Saghieh and other independent voices argue that the political elite has rallied against Sawan to protect themselves from the current investigation into the blast and from future inquiries. The ruling class fears this case might set a precedent to investigate them on corruption charges, too.
They have accused the judge of exceeding his jurisdiction and cited immunity. They say ministers can only be tried by a special body called the Supreme Council, which gives defendants extra safeguards. Any referral to this council requires an accusation by two-thirds of the Lebanese parliament. Independent experts, however, say this judicial convention does not apply to public officials charged with serious criminal misconduct.
The political class may be united against an investigation that they cannot control, but they remain loyal to their regional allegiances. In an interview last October, former Lebanese prime minister Saad Hariri carefully insinuated Syrian involvement in the explosion. He said French and other intelligence agencies repeatedly warned of widespread smuggling of weapons and ammonium nitrate to Syria through Lebanon and pointed to attempts in 2012-13 to import advanced equipment and technology into Syria from North Korea, a shipment he said was eventually stopped by Lebanese intelligence.
The Syrian regime’s Lebanese supporters, on the other hand, say the link between the Syrian regime and the cargo is tenuous. In an attempt to deflect blame, some are highlighting how the Syrian rebels used local support in the northern Lebanese city of Tripoli, a Hariri bastion, to import weapons. In 2012, Lebanese security forces impounded the Luftallah II, a ship packed with weapons destined for the Syrian rebels that were due to be unloaded at the Port of Tripoli.

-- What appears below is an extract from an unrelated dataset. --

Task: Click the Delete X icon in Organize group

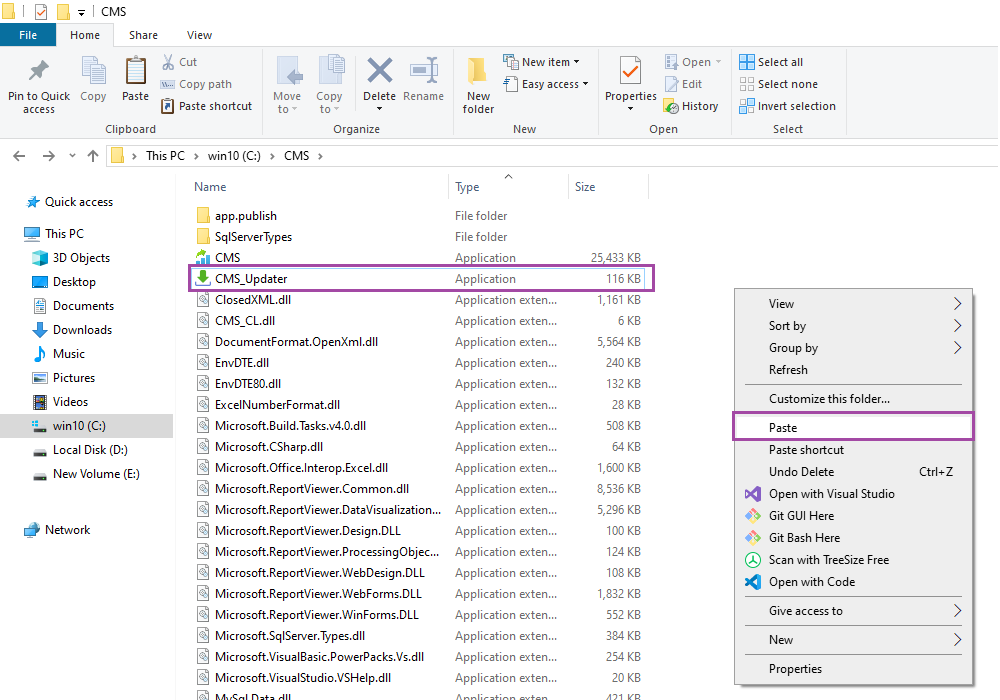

Wadie Akil, a Lebanese lawyer, said that in the early years of the Syrian war, many ships that crossed Lebanese waters transported weapons and ammonium nitrate to different sides in the conflict. However, he added that it was far too risky for the regime to use the Port of Beirut for such a shipment. “Normally, the Syrian army has its own port in Baniyas, in Syria, for such purposes,” he said. “It is very risky to bring something like that to Beirut.” He added that the port remained under the watchful eye of UNIFIL, the U.N. peacekeeping force in Lebanon. “It is possible that something happened and the ship had to dock in Beirut, but I don’t think it was planned,” he said.
In a country as deeply divided as Lebanon, where the judiciary is under the control of the executive, truth is often the casualty of the competing interpretations of events. Anyone who dares to challenge the ruling elite, as Sawan has, always risks having his reputation attacked. But demands for justice after a national tragedy are not easily repressed. Whether Sawan continues to lead the probe or whether he is replaced, the Lebanese public is demanding not just some public accounting of the negligence of domestic players but also an investigation of Syria’s role.